What Gray didn’t know, according to Gibson, was that Waldman had exhausted his options. Armed with drawings of a wheelchair-accessible balloon gondola, Waldman had called every major balloon manufacturer he could find, “but got a rather cold reception,” Gibson says. “Some of them simply refused to consider the project while others wanted a prohibitive fee to build it.”
The drawings, said Gibson, were by a Carter Lake, Iowa man named Jerry Becquette, a retired FAA-certified airframe and power plant mechanic. At the time Becquette owned a vehicle-conversion business for the handicapped.
The basic design innovation of the new gondola, Gibson says, was the addition of a door permitting wheelchair entry.
Gondolas are three- or four-foot high baskets accessible only to those who can climb or be carried over the top, said Gibson. Waldman’s goal was to preserve the dignity of disabled individuals by allowing them easy access.
Gray was certain the design would not get FAA approval. He could build the gondola, he said. No problem. But Waldman had little money, funding balloon construction with donations.
“Gary is very persevering. Even though he was trying to do this on a shoestring, he persisted,” says Gray. His National Ballooning Ltd., known for exclusive, expensive, custom-built hot air balloons, would do the job.
Though Waldman’s fundraising efforts account for less than $10,000 of the balloon’s $32,000 construction costs, Serena’s Song became a reality.
“There really wasn’t enough money,” Gray insists. “But if we didn’t go ahead and do it anyway, we never would.”
Becquette helped secure FAA approval. An engineer in the FAA’s Lincoln, Neb., Flight Standards District Office, Bill Newby, liked the idea. But there were no parallels to it in the FAA record of aircraft certificates. Newby decided the project had enough merit for him to invent guidelines, says Gibson.
“In essence, Bill designed safety standards for an entirely new class of hot air balloon,” Gibson says.
Gray usually works with a safety factor of five, he says. That means balloons and gondolas built by National Ballooning usually are five times stronger than FAA specifications. For Serena’s Song, he upped that times three, to 15 times stronger than FAA standards.

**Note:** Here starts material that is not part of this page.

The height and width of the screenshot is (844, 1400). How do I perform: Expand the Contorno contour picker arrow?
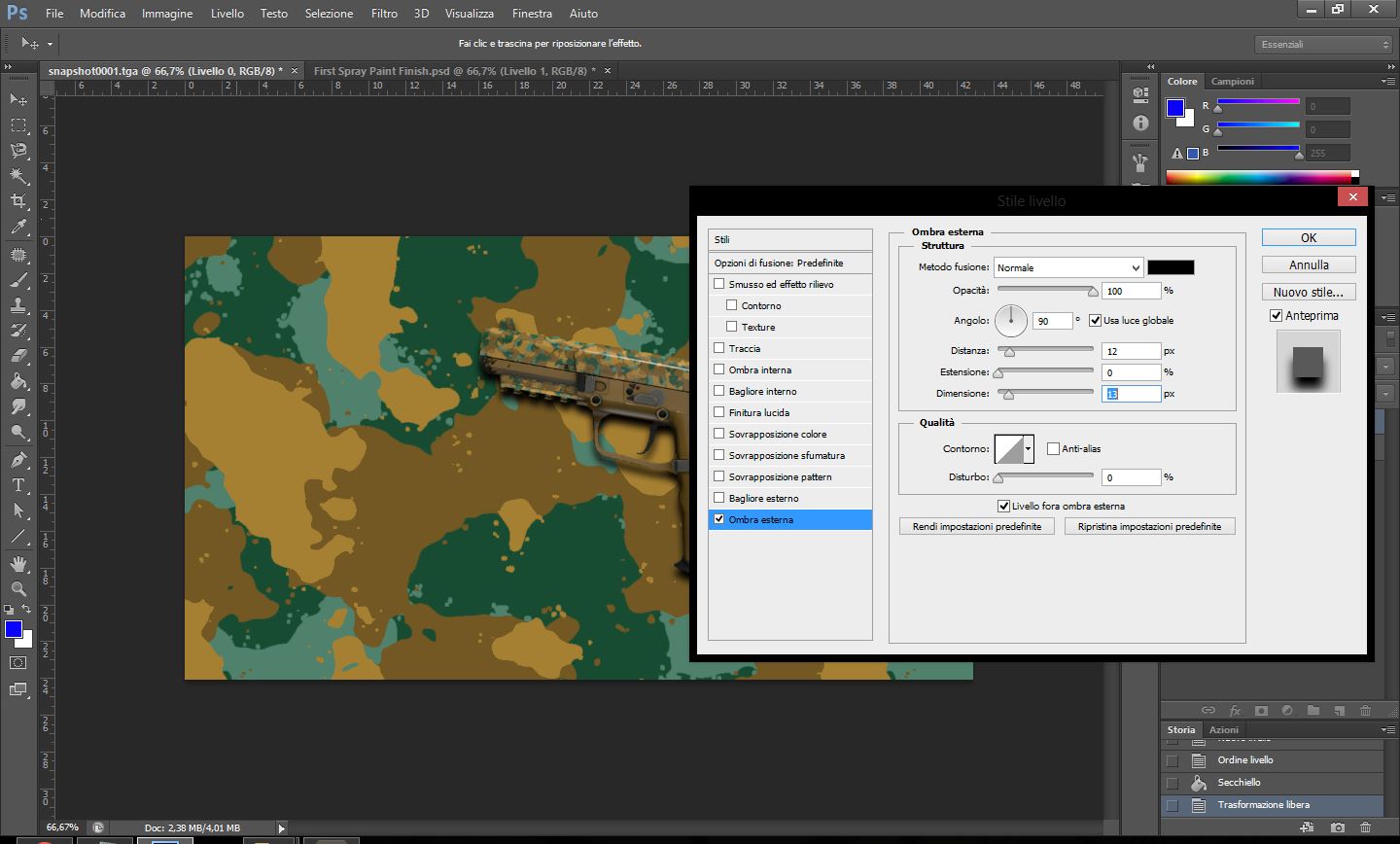[1028, 449]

“The door and the superstructure are made from the strongest aircraft aluminum available,” says Gray. The basket is made of traditional wicker, to keep the character of the hot air balloon experience as close to conventional as possible.

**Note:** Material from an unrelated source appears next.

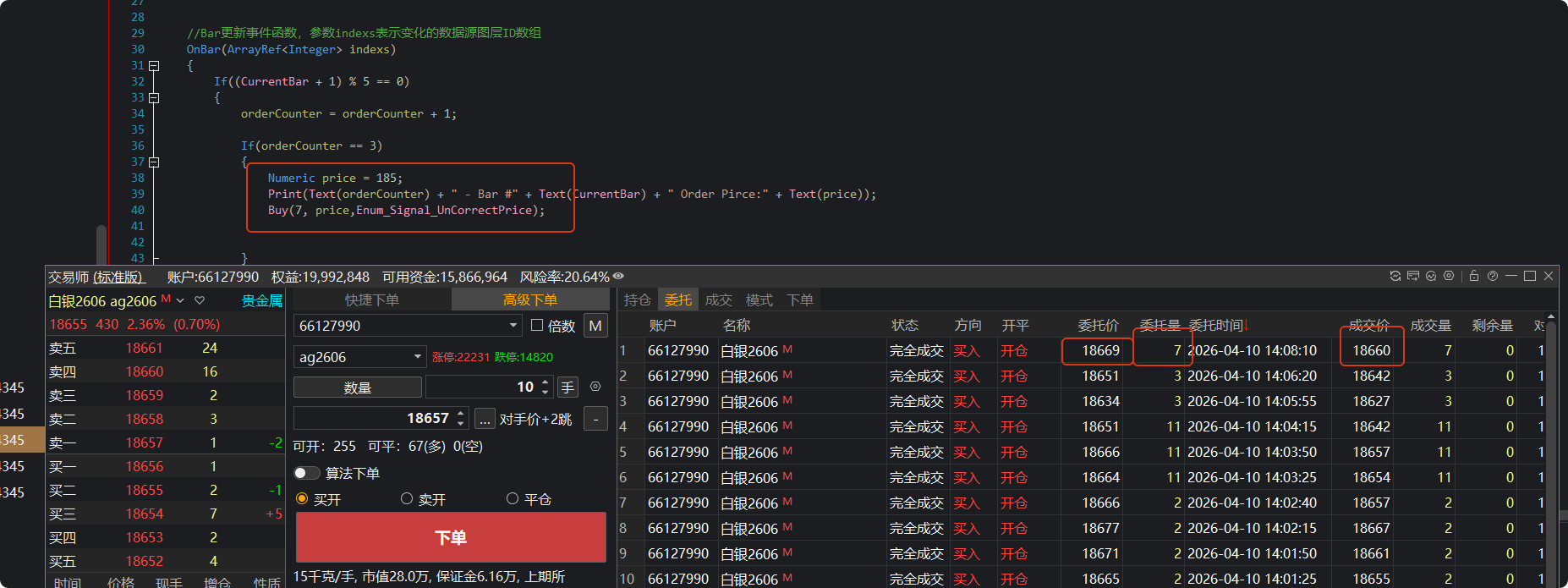
Task: Click the refresh chart icon in trader toolbar
Action: coord(1395,276)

For wheelchair clamps Gray had to contact a firm that makes such brackets for French aircraft, where planes must provide handicapped space. The brackets are made in the U.S.
The balloon, 1,600 square yards of expensive Ripstop nylon, holds 105,000 cubic feet of air. Compared to the 65,000 to 75,000 cubic feet of air in a standard balloon, Serena’s Song is designed to safely carry, “a 250-pound man sitting in a 250-pound wheelchair, his family and the pilot,” says Waldman.

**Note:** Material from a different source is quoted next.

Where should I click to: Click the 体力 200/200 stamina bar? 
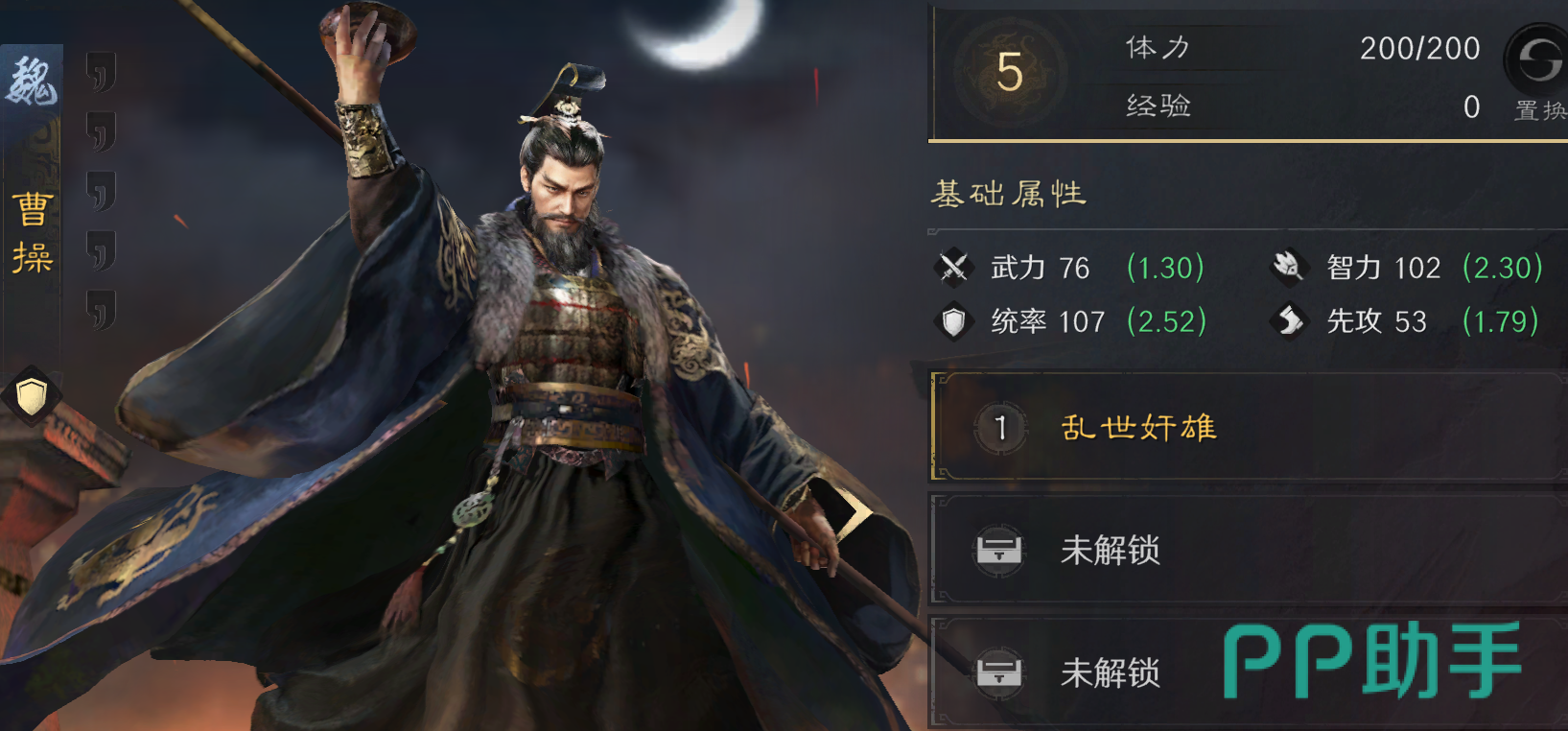(1302, 48)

For Serena’s Song and her passengers the reality of flight still has its bounds, however.
Though she can soar up to 100 feet, the balloon must remain tethered to the ground.
“What we’ve done is take an inherently dangerous sport and make it accessible to the physically challenged.
“But the fact remains, it is still a dangerous sport, and we want Serena’s Song passengers to have only positive experiences,” Gray says.
“I am proud of the fact that I have crewed this balloon in dozens of flights, and we have never accepted any pay except for the smiles of our passengers.”